Due to the rising costs of health care in the US and the limited resources available for health prevention efforts, it is essential to organize and direct more effective efforts by public health officials and epidemiologists, as well as funding from local, state and federal governments, to reduce and eliminate identified health disparities. This study provides evidence of state-specific increases in oral cancer that are not associated with the increases previously observed among females and minorities, thereby providing new insights regarding potential methods to identify changes in relevant trends in geographic areas which may experience increases in tobacco-induced diseases in the future.
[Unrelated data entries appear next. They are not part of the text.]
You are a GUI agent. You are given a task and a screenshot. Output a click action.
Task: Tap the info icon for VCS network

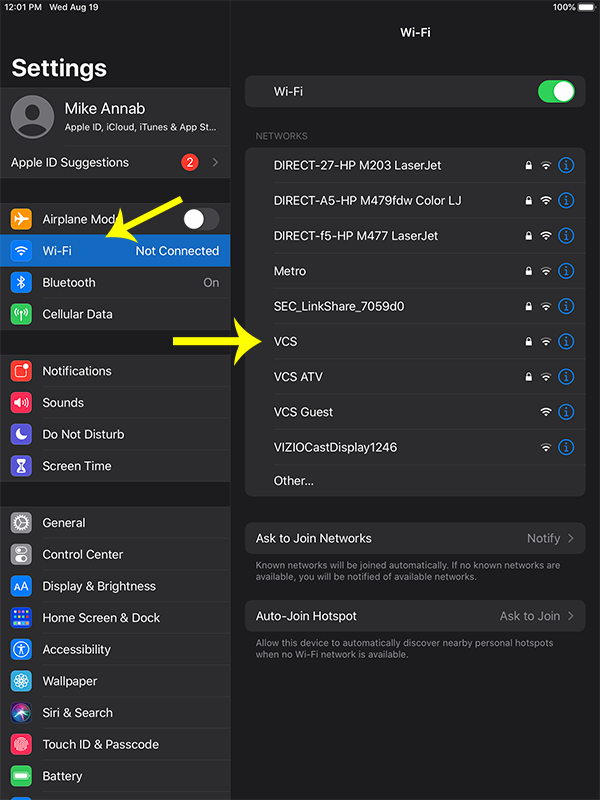click(566, 342)
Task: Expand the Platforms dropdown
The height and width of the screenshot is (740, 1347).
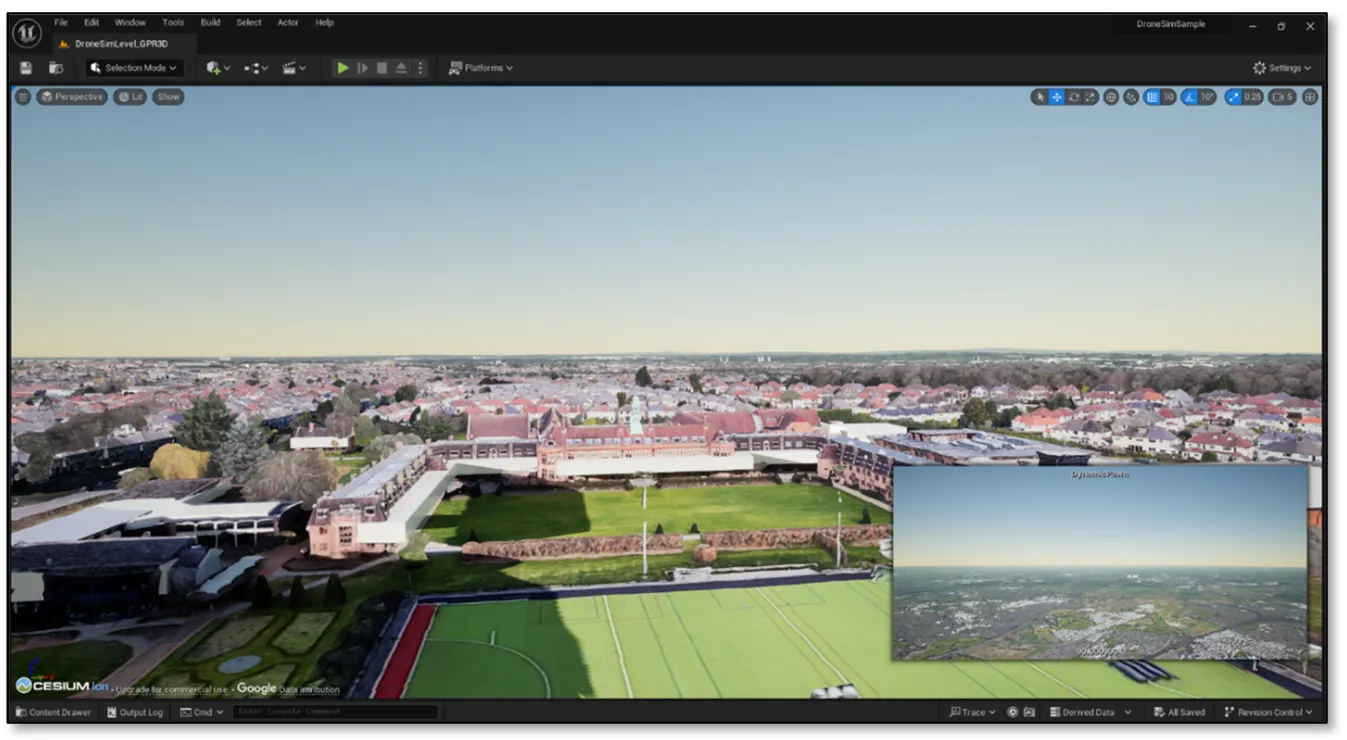Action: click(x=481, y=68)
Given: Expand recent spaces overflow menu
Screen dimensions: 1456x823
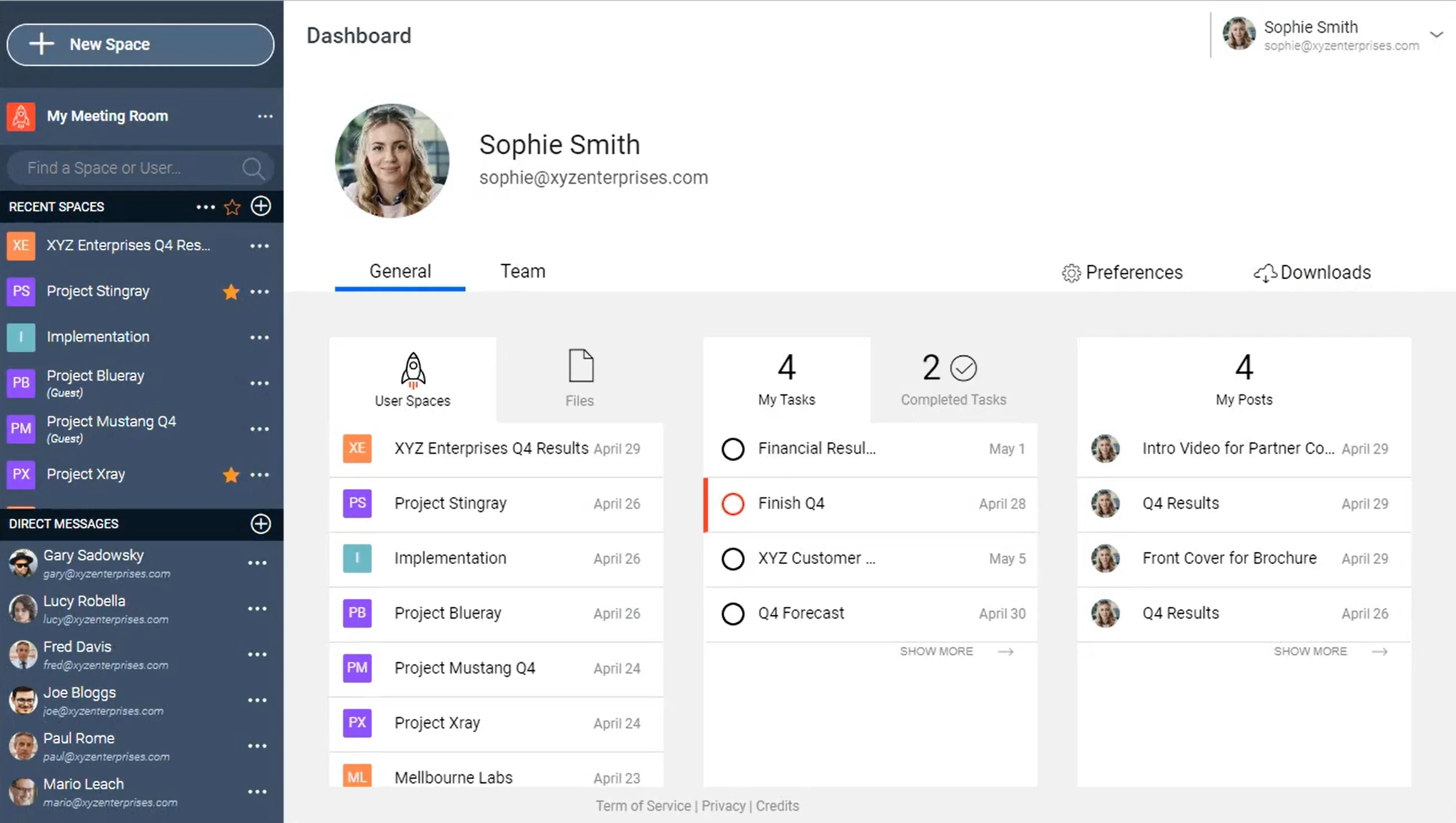Looking at the screenshot, I should pos(204,207).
As state and local public health professionals strive to formulate effective prevention and education programs for their residents, understanding the relationships between cause and effect, as well as the primary or secondary factors that more accurately indicate the potential for increased risk, becomes more imperative.
KK would like to acknowledge the American Cancer Society for previous grant support and also the Departments of Biomedical Sciences and Occupational and Environmental Health in the Schools of Dental Medicine and Public Health, respectively. KK would also like to thank Chandler Marrs, Laurel Pritchard and Kenneth Fernandez for their invaluable assistance with this manuscript.